Mobile video news service by Reuters

Reuters TV is a mobile video news service operated by the news organization Reuters. The service was available via several digital media players as well as the Reuters and Reuters TV apps and the Reuters TV website. On Wednesday, January 15, 2020, Reuters removed their channel from Roku and the Apple TV App store. Live feeds from the service had also been available via Livestation before Livestation was shut down.

Preparations for the service began in 2012 originally testing the concept on YouTube. The current service was announced in November 2014.
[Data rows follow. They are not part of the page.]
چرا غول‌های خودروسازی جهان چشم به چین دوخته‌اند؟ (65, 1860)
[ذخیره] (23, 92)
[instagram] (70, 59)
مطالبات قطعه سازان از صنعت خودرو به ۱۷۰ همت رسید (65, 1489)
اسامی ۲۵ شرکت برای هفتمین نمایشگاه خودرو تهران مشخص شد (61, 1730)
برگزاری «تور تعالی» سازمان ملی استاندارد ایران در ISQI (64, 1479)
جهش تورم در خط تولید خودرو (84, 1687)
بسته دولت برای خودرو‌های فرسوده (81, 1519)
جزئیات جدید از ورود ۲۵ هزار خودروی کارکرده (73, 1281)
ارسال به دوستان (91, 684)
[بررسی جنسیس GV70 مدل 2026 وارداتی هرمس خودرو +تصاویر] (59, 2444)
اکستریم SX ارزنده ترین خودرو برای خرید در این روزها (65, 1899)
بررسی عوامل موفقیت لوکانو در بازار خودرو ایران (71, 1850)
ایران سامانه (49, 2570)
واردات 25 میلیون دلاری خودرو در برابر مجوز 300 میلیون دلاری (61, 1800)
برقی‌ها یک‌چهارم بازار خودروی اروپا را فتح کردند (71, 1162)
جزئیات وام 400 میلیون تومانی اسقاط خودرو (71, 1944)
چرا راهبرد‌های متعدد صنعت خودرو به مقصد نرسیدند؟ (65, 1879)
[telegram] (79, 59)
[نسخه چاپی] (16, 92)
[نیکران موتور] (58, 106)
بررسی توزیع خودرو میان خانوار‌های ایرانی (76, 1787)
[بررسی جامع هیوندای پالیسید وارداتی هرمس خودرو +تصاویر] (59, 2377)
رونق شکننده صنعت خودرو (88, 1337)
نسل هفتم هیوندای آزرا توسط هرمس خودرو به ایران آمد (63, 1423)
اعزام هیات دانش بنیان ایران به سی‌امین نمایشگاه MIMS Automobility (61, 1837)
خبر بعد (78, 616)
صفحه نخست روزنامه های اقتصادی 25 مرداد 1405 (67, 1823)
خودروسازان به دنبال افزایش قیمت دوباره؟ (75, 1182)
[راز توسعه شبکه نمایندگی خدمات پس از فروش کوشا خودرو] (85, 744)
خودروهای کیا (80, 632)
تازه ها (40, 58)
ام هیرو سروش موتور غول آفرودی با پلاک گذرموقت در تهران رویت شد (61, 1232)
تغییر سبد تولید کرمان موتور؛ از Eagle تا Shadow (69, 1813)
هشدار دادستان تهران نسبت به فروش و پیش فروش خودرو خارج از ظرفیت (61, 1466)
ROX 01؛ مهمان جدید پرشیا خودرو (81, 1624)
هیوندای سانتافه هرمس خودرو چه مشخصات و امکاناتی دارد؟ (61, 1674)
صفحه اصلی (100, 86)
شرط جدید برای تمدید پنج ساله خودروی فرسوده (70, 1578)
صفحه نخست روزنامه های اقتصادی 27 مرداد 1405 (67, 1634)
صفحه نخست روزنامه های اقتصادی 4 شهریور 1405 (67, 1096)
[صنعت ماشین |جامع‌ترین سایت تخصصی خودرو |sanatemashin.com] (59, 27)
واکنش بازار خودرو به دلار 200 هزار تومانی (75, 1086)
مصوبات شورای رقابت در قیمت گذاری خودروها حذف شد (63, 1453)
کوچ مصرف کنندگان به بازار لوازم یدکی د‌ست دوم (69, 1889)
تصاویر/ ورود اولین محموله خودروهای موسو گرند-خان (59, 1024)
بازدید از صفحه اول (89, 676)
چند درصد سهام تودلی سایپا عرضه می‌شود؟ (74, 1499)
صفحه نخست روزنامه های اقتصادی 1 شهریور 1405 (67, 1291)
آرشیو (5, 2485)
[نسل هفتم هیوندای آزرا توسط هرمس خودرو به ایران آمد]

The service was launched in 2015 and promoted as "Netflix for News" and features “curated but personalized news coverage” via short video reports. The service offers two services: “Reuters Now”, a constantly-updated customisable, skippable and downloadable news lineup of lasting between 5 and 30 minutes composed of story clips, and uninterrupted live feeds of global events. Reuters TV has both a U.S. and international version of the service, with news tailored to both. The stories are chosen by user's interests, time and location (for example, an American viewer is likely to receive a longer report of an American-related news story than a French viewer.)

Originally costing 1.99 dollars a month, the service was made free in August 2015. In 2016, Reuters launched Reuters TV for publishers. In 2017, it was reported that Reuters TV had over 1 million viewers monthly, with users coming to the video service three times a week on average. On mobile devices, users spend an average of 12 minutes per session, while on streaming TV devices like Apple TV and Roku, the average time spent was 21 minutes per session when the service was available there.